### Task brief:
Reproduce each line of the following material verbatim, with no changes.

### Material shown:

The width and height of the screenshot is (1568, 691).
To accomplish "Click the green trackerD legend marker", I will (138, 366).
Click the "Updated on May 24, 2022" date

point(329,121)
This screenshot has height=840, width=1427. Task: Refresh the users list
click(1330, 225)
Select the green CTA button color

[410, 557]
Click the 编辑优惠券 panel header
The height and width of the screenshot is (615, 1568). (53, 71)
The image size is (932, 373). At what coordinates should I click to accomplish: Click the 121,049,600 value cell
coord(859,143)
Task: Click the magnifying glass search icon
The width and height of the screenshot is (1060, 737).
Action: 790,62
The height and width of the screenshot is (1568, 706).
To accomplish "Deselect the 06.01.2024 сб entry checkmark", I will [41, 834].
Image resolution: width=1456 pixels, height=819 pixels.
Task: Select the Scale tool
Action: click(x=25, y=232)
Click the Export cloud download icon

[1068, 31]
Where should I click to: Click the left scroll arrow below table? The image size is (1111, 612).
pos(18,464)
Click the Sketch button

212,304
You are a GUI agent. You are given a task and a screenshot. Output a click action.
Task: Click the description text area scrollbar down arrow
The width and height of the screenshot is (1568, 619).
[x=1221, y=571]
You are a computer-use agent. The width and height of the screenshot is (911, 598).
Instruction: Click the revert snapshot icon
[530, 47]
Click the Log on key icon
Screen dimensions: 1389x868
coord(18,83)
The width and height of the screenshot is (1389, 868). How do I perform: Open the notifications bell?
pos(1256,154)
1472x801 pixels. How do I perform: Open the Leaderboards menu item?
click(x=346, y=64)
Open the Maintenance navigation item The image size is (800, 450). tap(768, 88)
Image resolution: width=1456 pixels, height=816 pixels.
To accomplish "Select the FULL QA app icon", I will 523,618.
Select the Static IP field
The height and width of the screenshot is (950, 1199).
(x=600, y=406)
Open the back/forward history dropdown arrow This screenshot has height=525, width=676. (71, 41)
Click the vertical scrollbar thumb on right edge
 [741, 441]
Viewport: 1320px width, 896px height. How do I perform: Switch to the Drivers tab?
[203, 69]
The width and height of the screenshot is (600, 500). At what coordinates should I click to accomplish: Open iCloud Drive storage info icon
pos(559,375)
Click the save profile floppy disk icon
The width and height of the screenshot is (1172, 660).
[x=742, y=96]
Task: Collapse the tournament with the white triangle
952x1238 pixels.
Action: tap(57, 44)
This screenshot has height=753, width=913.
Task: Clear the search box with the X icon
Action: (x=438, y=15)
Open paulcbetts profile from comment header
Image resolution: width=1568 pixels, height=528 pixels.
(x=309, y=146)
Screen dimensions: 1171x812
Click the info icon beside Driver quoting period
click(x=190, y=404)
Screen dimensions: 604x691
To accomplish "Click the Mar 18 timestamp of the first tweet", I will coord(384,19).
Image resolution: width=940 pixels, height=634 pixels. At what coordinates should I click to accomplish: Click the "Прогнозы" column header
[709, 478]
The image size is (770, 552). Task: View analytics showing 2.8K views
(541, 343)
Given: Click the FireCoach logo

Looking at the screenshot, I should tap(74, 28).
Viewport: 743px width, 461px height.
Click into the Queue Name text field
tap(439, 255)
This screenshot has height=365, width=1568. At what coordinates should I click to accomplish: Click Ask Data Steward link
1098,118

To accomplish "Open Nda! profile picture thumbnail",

### Correct output:
The width and height of the screenshot is (1568, 691).
To accomplish "Click the green trackerD legend marker", I will (138, 366).
Click the "Updated on May 24, 2022" date

point(329,121)
This screenshot has height=840, width=1427. Task: Refresh the users list
click(1330, 225)
Select the green CTA button color

[410, 557]
Click the 编辑优惠券 panel header
The height and width of the screenshot is (615, 1568). (53, 71)
The image size is (932, 373). At what coordinates should I click to accomplish: Click the 121,049,600 value cell
coord(859,143)
Task: Click the magnifying glass search icon
The width and height of the screenshot is (1060, 737).
Action: 790,62
The height and width of the screenshot is (1568, 706).
To accomplish "Deselect the 06.01.2024 сб entry checkmark", I will [41, 834].
Image resolution: width=1456 pixels, height=819 pixels.
Task: Select the Scale tool
Action: click(x=25, y=232)
Click the Export cloud download icon

[1068, 31]
Where should I click to: Click the left scroll arrow below table? The image size is (1111, 612).
pos(18,464)
Click the Sketch button

212,304
You are a GUI agent. You are given a task and a screenshot. Output a click action.
Task: Click the description text area scrollbar down arrow
The width and height of the screenshot is (1568, 619).
[x=1221, y=571]
You are a computer-use agent. The width and height of the screenshot is (911, 598).
Instruction: Click the revert snapshot icon
[530, 47]
Click the Log on key icon
Screen dimensions: 1389x868
coord(18,83)
The width and height of the screenshot is (1389, 868). How do I perform: Open the notifications bell?
pos(1256,154)
1472x801 pixels. How do I perform: Open the Leaderboards menu item?
click(x=346, y=64)
Open the Maintenance navigation item The image size is (800, 450). tap(768, 88)
Image resolution: width=1456 pixels, height=816 pixels.
To accomplish "Select the FULL QA app icon", I will 523,618.
Select the Static IP field
The height and width of the screenshot is (950, 1199).
(x=600, y=406)
Open the back/forward history dropdown arrow This screenshot has height=525, width=676. (71, 41)
Click the vertical scrollbar thumb on right edge
 [741, 441]
Viewport: 1320px width, 896px height. How do I perform: Switch to the Drivers tab?
[203, 69]
The width and height of the screenshot is (600, 500). At what coordinates should I click to accomplish: Open iCloud Drive storage info icon
pos(559,375)
Click the save profile floppy disk icon
The width and height of the screenshot is (1172, 660).
[x=742, y=96]
Task: Collapse the tournament with the white triangle
952x1238 pixels.
Action: tap(57, 44)
This screenshot has height=753, width=913.
Task: Clear the search box with the X icon
Action: (x=438, y=15)
Open paulcbetts profile from comment header
Image resolution: width=1568 pixels, height=528 pixels.
(x=309, y=146)
Screen dimensions: 1171x812
Click the info icon beside Driver quoting period
click(x=190, y=404)
Screen dimensions: 604x691
To accomplish "Click the Mar 18 timestamp of the first tweet", I will coord(384,19).
Image resolution: width=940 pixels, height=634 pixels. At what coordinates should I click to accomplish: Click the "Прогнозы" column header
[709, 478]
The image size is (770, 552). Task: View analytics showing 2.8K views
(541, 343)
Given: Click the FireCoach logo

Looking at the screenshot, I should tap(74, 28).
Viewport: 743px width, 461px height.
Click into the Queue Name text field
tap(439, 255)
This screenshot has height=365, width=1568. At what coordinates should I click to accomplish: Click Ask Data Steward link
1098,118

To accomplish "Open Nda! profile picture thumbnail",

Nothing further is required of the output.